Hey everyone... hello Srg....  I just purchased on of the SH 44! what a beast!  This smoker is built fairly well for the money. The doors do not seal, but that shouldn't be too hard to fix. My plan is to use fireplace door gasket material glued to the door. Also, if you are ahead of the game and read this prior to assembly, using some high temp sealer around the base between the fire box & smoke box, during assembly would help with the sealing. Although its not too bad here, every little bit helps. My smoker didn't come with the glass in the door so I can't speak too much about that.

 Now after seasoning this and smoking a little batch of ribs, I already got some "mods" in mind. It was rather cold, around 30deg, and I had a little trouble keeping the temp up. (partially related to door sealing)  but I believe that the tank was icing up.   I also believe this smoker would be easy to insulate, and that would make it much more efficient than it currently is. Between the seasoning, and the 6 hour rib smoke, I used about half a tank of propane. This smoker is about twice as big as my previous one, so I'm sure it will use a little more gas, but holy cow! I used to get 7-8 10+hour smoke in my other little smoker. I'm sure a little experimentation will prove beneficial.

 At this point plans are to put a damper in the chimney, I'm sure this will help with temp control as it's just a wide open stack at this point. I also plan to put internal walls with insulation sandwiched in between, this should help with temp control & gas consumption.

 This is my first new smoker in about 6 years, so it's hard not to be jacked about getting it all dialed in!

to add to what "Fireball" said, those vents are for air flow adjustment. Depending on weather, you may need to close one or the other to keep the wind from blowing out the flame. Also internal temp control may be adjusted with these.













Phone 036.jpg



__ anylizer
__ Dec 11, 2012






To the left is my Cabella's 7-in-1... it's 6 years old... and puffed it's last smoke-ring1


----------



## shutterlyexpose

Thank you GoodBeer and Anylizer, Door seals are always good mods, I did it to my other old smoker and will to this one too when purchased. I would like to know the name and where you got the hight heat silicon caulk. Got any photos of were you applied the caulk on the SMoke Hollow 44".

Damper suprised its not got one, if you do the mod show us your handy work please.

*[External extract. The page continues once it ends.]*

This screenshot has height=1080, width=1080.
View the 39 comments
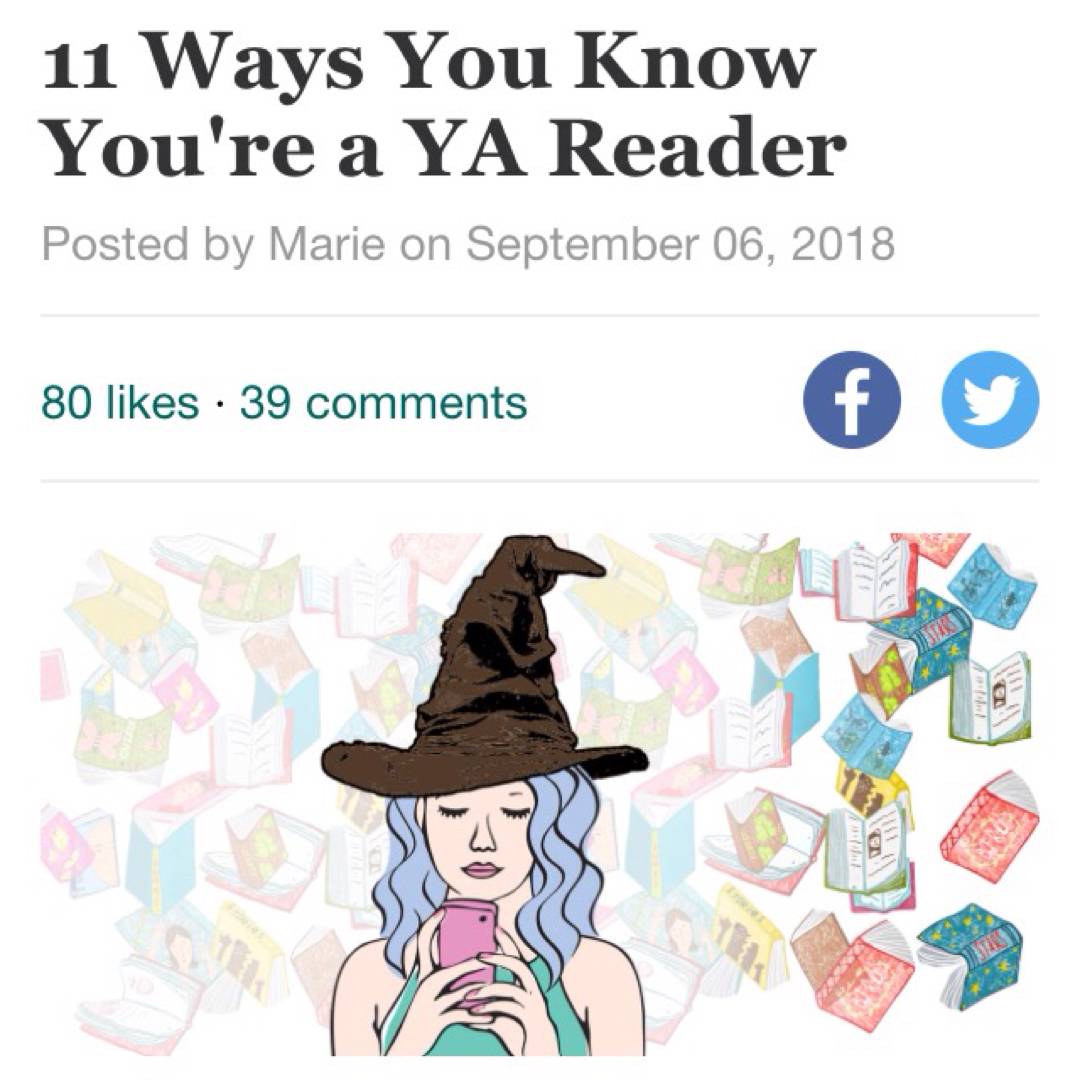coord(384,403)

Gas Hog, wow yes, I could do alot of smoking on a 1/2 tank of gas, if the door seals, damper and wall mods help let us know.

Thanks

ShutterlyExposed


----------



## johgre078

Your right about using propane, mine us up 3/4 tank on one smoke.  I'm not worried about smoke leakage as our old smokehouse on the farm leaked smoke from everywhere.  Still turned out good product though.  Other than that I have not had any problems out of mine.

John


----------



## zeke1989

I used a high temperature gasket made by Green Egg that they sell for their large or extra large cooker. It is about one inch wide and fits perfectly. One package is enough for the entire smoker. We have a dealer where I live but it is also available on line. I found it much easier than trying to use fireplace rope.


----------



## marmac

My 44 smoke hollow has been a gem.  Converted to natural gas.  After over 4 years of hundred or more briskets, butts, turkeys and ribs the elements are burnt out from rust and use.  Am buying the new one from Sam's this week.  Here's a couple of tips for the new users. 

   First, if you can convert to Nat Gas it's well worth it - so much less hassle.   

   Second (most important) purchase a real good thermometer that can replace the one mounted on the unit.  Get one that can be calibrated in boiling water on the stove.  Being able to accurately dial in your smoker temp is critical.  Also purchase an electronic thermo for the meat.

   Third, the way I have mounted my smoker on a concrete slab covered with slate tiles it looks good but I get rain water deflected back up underneath which will rust the burners.  I plan to modify the cover so that it somehow extends all the way down. 

   Fourth, be sure to use a large catch pan under the meats when you smoke because the released liquids will also lead to internal rust.  Plus, the liquids will vaporize and help moisturize the meats.

   Fifth, my briskets are heavenly, at least that's what I've been told.  My key is a good rub the night before on fresh tender trimmed briskets, then again before smoking.  Even more important is the wood - I use a dry, or aged hardwood (oak, hickory, mesquite, apple, cherry, etc.).  Sometimes I'll use a pre-cooked hardwood charcoal.  Fresh woods are too moist inside and can contain tar and other chemicals.  A dry wood will usually burn a bluish clear smoke.  White smoke is sometimes bitter.  This comment from years of smoking brisket....but I'm sure debatable.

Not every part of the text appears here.